WHAT IS EXPECTED -
Each record beneath this sentence is to be transcribed exactly as it reads.

PROVIDED ENTRIES -

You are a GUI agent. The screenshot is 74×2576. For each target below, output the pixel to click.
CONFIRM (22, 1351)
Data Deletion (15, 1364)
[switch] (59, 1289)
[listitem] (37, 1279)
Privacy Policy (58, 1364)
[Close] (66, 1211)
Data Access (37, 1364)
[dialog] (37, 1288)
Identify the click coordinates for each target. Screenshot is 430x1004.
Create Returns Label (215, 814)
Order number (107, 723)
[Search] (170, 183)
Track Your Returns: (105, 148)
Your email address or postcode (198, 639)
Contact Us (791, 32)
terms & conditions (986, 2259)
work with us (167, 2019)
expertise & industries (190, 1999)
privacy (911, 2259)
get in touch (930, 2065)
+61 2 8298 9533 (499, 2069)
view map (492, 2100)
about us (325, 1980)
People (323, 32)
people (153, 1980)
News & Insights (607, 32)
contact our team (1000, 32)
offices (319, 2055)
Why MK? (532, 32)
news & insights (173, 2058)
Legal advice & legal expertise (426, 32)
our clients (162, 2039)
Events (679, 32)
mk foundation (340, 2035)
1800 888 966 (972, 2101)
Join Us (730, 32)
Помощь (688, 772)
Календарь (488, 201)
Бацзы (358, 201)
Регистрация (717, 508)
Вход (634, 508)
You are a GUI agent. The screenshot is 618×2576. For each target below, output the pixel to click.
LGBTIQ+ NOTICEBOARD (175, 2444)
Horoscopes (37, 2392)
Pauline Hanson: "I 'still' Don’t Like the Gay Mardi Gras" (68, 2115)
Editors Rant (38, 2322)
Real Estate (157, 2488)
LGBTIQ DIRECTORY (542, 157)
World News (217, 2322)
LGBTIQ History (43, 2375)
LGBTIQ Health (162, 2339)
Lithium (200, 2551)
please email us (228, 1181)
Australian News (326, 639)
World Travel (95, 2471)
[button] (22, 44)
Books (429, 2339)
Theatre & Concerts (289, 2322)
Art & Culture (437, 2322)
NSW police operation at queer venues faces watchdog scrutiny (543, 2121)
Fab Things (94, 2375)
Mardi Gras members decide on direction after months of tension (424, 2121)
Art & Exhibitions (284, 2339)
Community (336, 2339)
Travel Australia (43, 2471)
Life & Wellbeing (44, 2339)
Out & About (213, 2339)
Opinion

YOUR RESPONSE -
You are a GUI agent. The screenshot is 74×2576. For each target below, output the pixel to click.
CONFIRM (22, 1351)
Data Deletion (15, 1364)
[switch] (59, 1289)
[listitem] (37, 1279)
Privacy Policy (58, 1364)
[Close] (66, 1211)
Data Access (37, 1364)
[dialog] (37, 1288)
Identify the click coordinates for each target. Screenshot is 430x1004.
Create Returns Label (215, 814)
Order number (107, 723)
[Search] (170, 183)
Track Your Returns: (105, 148)
Your email address or postcode (198, 639)
Contact Us (791, 32)
terms & conditions (986, 2259)
work with us (167, 2019)
expertise & industries (190, 1999)
privacy (911, 2259)
get in touch (930, 2065)
+61 2 8298 9533 (499, 2069)
view map (492, 2100)
about us (325, 1980)
People (323, 32)
people (153, 1980)
News & Insights (607, 32)
contact our team (1000, 32)
offices (319, 2055)
Why MK? (532, 32)
news & insights (173, 2058)
Legal advice & legal expertise (426, 32)
our clients (162, 2039)
Events (679, 32)
mk foundation (340, 2035)
1800 888 966 (972, 2101)
Join Us (730, 32)
Помощь (688, 772)
Календарь (488, 201)
Бацзы (358, 201)
Регистрация (717, 508)
Вход (634, 508)
You are a GUI agent. The screenshot is 618×2576. For each target below, output the pixel to click.
LGBTIQ+ NOTICEBOARD (175, 2444)
Horoscopes (37, 2392)
Pauline Hanson: "I 'still' Don’t Like the Gay Mardi Gras" (68, 2115)
Editors Rant (38, 2322)
Real Estate (157, 2488)
LGBTIQ DIRECTORY (542, 157)
World News (217, 2322)
LGBTIQ History (43, 2375)
LGBTIQ Health (162, 2339)
Lithium (200, 2551)
please email us (228, 1181)
Australian News (326, 639)
World Travel (95, 2471)
[button] (22, 44)
Books (429, 2339)
Theatre & Concerts (289, 2322)
Art & Culture (437, 2322)
NSW police operation at queer venues faces watchdog scrutiny (543, 2121)
Fab Things (94, 2375)
Mardi Gras members decide on direction after months of tension (424, 2121)
Art & Exhibitions (284, 2339)
Community (336, 2339)
Travel Australia (43, 2471)
Life & Wellbeing (44, 2339)
Out & About (213, 2339)
Opinion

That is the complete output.